In conclusion, the plaintiffs having succeeded on all the issues framed, Judgment is entered for the plaintiffs against the defendant
in the following terms:-
It is hereby declared that the Grant of Letters of Administration to Eryeza Katabalwa as administrator of the estate of Adoloniko
Lubeebe, made by the magistrate’s Court Grade II Luwero, on the 20th day of May 1987 in Administration Cause No.29/87 was procured through fraudulent misrepresentation to the said Grade II Magistrate’s
Court, Luwero; and as such the said Grant is void ab initio.
It is ordered that the said Grant be and is hereby cancelled and vacated by reason of having been procured through fraudulent misrepresentation.
It is declared that the registration of Eryeza Katabalwa as registered proprietor of the land comprised in Bululi Block 212 plot 2
as per Instrument Number BUK. 46852 of 2nd June 1987, on the basis of the Letters of Administration granted in Administration Cause No.29 of 1987 issued on 20th May 1987, was procured by fraud by reason of the said Letters of Administration having been fraudulently obtained, and as such the
said transfer and registration are null and void ab initio.
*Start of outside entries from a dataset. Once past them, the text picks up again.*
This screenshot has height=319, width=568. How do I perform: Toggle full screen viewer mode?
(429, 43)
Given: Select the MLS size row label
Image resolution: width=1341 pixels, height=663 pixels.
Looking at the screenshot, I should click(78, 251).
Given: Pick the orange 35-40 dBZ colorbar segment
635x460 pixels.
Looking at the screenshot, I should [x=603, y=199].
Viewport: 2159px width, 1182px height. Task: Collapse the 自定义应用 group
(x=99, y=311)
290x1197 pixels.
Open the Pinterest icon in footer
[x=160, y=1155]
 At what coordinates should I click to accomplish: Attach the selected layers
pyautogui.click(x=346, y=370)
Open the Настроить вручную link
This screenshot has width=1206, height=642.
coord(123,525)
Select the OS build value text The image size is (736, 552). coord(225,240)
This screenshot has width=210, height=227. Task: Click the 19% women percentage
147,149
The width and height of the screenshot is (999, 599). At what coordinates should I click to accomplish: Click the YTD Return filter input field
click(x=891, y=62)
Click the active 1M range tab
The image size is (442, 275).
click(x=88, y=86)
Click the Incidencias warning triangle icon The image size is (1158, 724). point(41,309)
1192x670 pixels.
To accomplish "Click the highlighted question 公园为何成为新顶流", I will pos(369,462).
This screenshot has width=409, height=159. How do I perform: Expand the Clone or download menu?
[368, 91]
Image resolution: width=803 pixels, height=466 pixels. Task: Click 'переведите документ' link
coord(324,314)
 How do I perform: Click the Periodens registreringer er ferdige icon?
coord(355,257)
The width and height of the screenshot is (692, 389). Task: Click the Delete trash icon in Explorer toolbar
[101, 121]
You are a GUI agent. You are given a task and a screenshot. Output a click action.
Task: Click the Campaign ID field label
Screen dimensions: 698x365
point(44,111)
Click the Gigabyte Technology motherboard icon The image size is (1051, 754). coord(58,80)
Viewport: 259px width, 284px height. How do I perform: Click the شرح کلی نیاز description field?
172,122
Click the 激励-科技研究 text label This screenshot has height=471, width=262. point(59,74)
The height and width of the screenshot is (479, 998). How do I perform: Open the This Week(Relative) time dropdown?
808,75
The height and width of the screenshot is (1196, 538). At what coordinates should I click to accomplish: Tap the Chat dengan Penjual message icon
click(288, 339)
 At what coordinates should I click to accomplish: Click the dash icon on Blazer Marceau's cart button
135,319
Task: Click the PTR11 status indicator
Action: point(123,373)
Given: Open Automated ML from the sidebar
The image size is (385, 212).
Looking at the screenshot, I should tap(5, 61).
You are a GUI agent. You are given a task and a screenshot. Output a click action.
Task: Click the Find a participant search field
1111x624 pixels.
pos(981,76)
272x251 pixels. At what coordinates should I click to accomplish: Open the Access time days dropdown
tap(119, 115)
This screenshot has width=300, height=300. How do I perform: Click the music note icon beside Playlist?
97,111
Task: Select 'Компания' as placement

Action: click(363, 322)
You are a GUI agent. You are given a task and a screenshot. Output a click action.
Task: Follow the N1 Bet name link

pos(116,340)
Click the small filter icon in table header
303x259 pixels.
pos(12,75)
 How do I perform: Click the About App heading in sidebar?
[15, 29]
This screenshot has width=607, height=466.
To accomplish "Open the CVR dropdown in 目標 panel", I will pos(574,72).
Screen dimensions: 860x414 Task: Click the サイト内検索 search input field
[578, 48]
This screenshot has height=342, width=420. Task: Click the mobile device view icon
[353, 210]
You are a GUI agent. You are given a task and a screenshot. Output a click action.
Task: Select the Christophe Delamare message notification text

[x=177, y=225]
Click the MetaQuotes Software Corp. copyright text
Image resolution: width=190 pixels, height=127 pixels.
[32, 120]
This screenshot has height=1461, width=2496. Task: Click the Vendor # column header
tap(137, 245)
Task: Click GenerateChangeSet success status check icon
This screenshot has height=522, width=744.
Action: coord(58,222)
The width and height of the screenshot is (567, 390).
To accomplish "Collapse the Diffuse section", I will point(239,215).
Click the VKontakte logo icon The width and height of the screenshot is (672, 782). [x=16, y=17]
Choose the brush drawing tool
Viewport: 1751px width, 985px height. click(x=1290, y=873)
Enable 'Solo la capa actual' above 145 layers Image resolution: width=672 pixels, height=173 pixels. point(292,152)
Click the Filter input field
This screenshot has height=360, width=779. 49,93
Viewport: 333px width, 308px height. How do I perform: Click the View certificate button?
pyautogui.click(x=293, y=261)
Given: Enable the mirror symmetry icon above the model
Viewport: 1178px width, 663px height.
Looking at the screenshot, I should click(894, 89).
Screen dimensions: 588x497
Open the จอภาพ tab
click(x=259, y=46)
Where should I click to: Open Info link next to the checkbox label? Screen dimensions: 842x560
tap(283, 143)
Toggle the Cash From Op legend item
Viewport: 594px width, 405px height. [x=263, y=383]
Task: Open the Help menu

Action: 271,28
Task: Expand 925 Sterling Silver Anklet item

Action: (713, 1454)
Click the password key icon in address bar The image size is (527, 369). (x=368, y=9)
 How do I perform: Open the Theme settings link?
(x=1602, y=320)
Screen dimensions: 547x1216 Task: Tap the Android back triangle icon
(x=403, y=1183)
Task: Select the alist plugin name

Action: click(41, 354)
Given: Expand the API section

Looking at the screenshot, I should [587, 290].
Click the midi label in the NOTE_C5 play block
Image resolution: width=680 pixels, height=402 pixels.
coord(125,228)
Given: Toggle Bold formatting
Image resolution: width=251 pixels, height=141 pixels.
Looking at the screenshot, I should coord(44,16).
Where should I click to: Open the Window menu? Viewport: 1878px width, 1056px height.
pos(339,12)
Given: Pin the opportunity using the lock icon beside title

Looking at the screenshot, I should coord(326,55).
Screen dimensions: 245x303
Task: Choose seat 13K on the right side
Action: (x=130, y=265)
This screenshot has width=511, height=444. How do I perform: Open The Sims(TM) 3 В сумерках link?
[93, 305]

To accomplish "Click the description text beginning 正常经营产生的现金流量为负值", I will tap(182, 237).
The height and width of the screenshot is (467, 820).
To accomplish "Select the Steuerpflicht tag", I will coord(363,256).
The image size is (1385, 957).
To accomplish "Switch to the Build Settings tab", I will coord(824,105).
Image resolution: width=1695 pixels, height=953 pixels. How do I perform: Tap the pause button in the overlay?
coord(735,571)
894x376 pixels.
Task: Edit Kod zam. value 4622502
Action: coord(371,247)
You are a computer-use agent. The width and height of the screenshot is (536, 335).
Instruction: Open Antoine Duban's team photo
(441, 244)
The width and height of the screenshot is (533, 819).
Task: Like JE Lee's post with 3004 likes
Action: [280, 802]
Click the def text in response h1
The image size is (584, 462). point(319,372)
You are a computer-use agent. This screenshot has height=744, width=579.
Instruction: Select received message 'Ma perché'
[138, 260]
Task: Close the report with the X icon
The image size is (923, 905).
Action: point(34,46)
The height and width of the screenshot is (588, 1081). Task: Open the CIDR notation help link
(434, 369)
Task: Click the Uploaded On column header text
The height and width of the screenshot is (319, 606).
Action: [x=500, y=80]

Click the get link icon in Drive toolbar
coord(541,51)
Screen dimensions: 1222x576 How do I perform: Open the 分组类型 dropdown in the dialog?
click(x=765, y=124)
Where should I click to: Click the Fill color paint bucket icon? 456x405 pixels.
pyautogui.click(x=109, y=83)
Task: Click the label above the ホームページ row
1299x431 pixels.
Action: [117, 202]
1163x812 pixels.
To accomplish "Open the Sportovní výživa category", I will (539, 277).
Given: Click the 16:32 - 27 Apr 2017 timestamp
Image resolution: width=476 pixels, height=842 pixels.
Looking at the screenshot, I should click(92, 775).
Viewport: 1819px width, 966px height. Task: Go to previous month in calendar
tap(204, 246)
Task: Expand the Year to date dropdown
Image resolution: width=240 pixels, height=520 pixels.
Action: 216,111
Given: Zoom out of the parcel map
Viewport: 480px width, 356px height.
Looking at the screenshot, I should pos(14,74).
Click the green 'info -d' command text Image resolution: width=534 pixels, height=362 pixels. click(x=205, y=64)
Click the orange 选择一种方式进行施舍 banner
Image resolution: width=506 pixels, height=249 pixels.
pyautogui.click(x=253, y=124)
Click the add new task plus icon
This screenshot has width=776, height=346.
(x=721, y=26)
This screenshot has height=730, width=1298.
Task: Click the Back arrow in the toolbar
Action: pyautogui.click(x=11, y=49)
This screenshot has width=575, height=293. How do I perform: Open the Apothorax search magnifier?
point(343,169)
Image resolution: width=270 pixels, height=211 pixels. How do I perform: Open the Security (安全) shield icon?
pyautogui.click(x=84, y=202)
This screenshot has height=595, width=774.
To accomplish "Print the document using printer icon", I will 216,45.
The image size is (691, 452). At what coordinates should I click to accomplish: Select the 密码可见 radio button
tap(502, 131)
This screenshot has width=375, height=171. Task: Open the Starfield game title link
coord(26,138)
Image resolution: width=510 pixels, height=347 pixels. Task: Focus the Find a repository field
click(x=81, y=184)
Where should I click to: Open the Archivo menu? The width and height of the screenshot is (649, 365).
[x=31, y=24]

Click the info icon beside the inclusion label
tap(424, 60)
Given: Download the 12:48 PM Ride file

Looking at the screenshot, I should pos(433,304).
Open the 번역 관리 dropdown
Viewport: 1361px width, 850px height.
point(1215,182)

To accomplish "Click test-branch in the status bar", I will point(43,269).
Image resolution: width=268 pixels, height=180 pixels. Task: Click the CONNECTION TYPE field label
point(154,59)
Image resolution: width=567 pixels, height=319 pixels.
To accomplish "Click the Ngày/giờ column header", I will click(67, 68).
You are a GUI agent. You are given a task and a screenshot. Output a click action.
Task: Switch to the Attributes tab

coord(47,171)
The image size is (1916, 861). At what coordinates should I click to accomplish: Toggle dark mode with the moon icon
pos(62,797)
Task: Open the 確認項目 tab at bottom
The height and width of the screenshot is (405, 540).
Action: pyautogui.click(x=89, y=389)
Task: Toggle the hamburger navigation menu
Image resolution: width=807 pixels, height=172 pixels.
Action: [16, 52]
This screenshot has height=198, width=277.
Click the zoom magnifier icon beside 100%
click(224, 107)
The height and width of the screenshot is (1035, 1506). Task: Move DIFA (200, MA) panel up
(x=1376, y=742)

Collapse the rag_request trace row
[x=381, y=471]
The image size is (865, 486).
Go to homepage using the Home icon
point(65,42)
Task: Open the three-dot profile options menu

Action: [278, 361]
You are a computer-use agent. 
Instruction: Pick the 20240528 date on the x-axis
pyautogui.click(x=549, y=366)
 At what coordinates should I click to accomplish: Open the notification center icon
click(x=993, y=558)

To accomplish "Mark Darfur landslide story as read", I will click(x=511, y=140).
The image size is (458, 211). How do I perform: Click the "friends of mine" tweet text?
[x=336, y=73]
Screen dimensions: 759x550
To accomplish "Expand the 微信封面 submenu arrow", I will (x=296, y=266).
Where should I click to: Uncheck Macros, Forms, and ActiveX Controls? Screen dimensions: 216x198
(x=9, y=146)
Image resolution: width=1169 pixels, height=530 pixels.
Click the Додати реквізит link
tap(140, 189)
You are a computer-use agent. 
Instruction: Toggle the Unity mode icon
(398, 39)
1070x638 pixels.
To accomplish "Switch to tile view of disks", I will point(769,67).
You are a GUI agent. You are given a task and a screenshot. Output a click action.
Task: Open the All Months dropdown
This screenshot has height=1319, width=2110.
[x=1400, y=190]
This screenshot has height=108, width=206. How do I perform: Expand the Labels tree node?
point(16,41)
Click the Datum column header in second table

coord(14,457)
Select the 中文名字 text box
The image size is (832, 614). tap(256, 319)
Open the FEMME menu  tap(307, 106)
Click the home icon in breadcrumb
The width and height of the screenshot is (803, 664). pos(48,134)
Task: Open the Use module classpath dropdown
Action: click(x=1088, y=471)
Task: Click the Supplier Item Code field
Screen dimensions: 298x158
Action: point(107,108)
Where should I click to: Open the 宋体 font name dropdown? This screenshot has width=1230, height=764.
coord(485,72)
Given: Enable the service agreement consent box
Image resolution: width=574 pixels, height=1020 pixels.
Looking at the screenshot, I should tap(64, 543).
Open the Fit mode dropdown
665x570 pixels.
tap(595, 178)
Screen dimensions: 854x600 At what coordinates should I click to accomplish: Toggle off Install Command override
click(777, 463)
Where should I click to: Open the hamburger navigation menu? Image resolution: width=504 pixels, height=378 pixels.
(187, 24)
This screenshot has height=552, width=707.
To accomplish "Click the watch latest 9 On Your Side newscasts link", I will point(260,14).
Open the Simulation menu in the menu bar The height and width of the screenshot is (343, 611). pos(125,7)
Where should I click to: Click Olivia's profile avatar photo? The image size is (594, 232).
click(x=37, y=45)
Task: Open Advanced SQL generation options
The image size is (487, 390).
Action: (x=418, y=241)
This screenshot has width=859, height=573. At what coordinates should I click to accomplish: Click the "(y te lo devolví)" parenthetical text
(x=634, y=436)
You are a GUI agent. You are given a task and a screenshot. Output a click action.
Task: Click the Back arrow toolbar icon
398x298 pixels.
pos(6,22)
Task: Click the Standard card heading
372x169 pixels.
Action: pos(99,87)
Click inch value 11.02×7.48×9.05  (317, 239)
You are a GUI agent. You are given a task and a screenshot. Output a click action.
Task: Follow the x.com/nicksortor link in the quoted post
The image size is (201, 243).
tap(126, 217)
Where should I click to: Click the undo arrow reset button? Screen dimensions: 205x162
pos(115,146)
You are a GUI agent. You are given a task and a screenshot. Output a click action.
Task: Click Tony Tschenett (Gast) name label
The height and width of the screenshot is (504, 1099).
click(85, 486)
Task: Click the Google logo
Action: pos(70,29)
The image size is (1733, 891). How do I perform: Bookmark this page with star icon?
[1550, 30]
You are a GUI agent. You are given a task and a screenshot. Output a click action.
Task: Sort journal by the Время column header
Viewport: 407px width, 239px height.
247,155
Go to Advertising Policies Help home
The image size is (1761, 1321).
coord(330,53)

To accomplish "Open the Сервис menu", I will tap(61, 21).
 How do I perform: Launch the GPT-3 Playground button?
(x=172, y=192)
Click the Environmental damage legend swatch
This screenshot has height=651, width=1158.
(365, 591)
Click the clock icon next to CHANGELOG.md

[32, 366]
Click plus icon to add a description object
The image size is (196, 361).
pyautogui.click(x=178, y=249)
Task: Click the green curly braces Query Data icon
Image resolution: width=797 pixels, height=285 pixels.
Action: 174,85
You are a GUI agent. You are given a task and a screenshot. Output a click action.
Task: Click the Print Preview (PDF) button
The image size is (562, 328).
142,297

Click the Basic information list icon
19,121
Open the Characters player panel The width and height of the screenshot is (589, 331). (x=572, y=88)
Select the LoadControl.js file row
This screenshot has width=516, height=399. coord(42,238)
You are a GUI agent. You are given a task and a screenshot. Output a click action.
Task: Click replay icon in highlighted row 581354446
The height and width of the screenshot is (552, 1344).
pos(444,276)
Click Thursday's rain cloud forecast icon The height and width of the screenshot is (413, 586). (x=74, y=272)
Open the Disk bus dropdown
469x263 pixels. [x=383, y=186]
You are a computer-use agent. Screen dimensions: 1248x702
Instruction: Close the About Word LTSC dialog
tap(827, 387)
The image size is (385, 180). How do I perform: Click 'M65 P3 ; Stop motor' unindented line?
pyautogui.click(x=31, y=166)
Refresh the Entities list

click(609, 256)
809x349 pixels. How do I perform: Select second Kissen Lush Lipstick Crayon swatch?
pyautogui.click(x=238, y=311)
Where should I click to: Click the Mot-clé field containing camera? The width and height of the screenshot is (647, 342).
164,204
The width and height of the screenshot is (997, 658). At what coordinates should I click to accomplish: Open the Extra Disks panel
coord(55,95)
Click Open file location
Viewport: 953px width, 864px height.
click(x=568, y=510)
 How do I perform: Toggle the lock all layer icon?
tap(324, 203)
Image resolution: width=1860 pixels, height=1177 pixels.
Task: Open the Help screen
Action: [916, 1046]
It is hereby ordered that the said transfer Instrument No. Buk. 46852 dated 2nd June, 1987 transferring the land comprised in Bululi Block No. 212 Plot No.2 from Adoloniko Lubebe into Eryeza Katabalwa, The Administrator
of the estate of the late Adoloniko Lubebe, be and is hereby vacated by reason of having been procured through fraud.
It is declared that the transfer and registration of the land comprised in Bululi Block No. 212 Plot No.2 as per Instrument Number
Buk. 48613 dated 13.07.90 from the names of Eryeza Katabalwa into the names of Kyabongole Farmers Company Limited was procured through
fraud and the same is void ab initio.
It is ordered that the transfer and registration of the transfer as instrument Number BUK.48613 dated 13.07.90 of the land comprised
in Bululi Block 212 plot 2 from Eryeza Katabalwa to Kyabongole Farmers Company Limited be and is hereby vacated.
It is ordered that the land comprised in Bululi Block 212 plot 2, Kyabongole, be restored to Adoloniko Lubebe, as registered proprietor.
It is also ordered that the defendant company vacates the land in question and deliver vacant possession of the same to the plaintiffs.
All interlocutory orders issued in the suit in the course of the hearing are hereby vacated the same having been overtaken by the
orders made in this Judgment.
The plaintiffs are awarded the costs of the suit.